Task details - Pictures are not part of the answer. Return the lines from the one containing "Task: Click the Up one level folder icon" through the end of the data, both included, exactly as they appear.

Material for this exercise -
+++
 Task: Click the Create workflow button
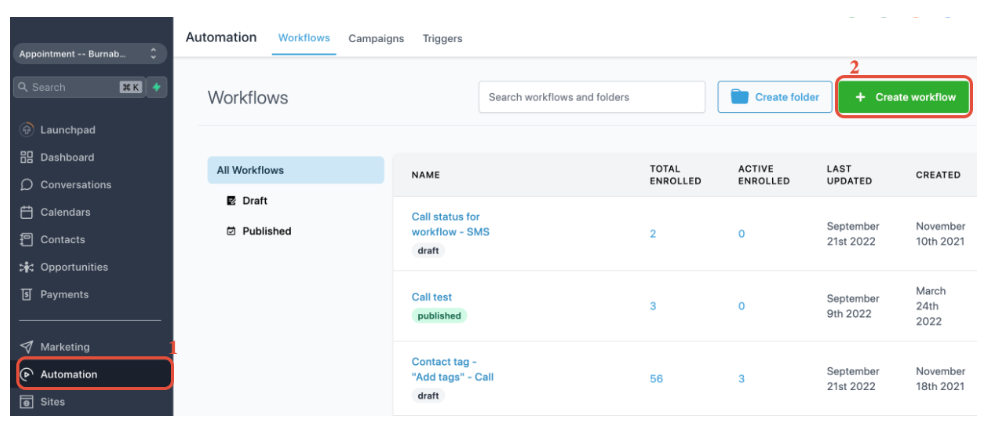904,97
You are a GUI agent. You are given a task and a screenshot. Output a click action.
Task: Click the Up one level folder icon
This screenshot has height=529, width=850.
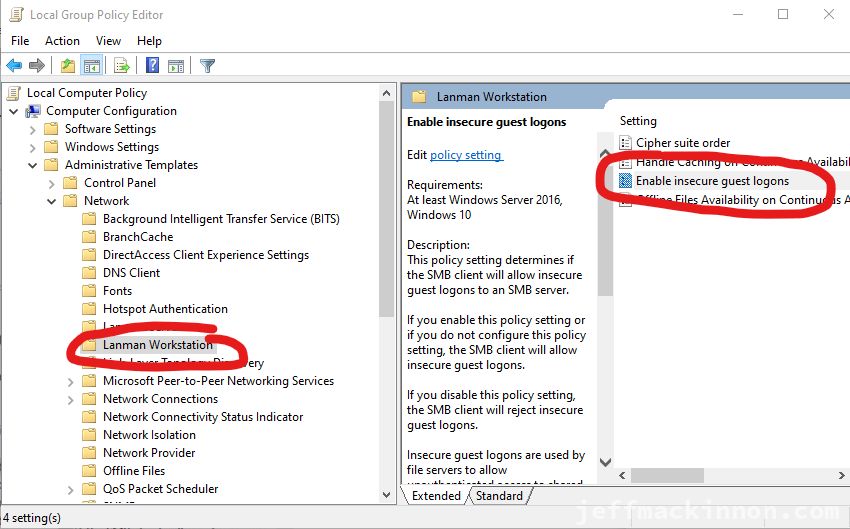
+++
Result of the task -
Task: Click the Up one level folder icon
This screenshot has height=529, width=850.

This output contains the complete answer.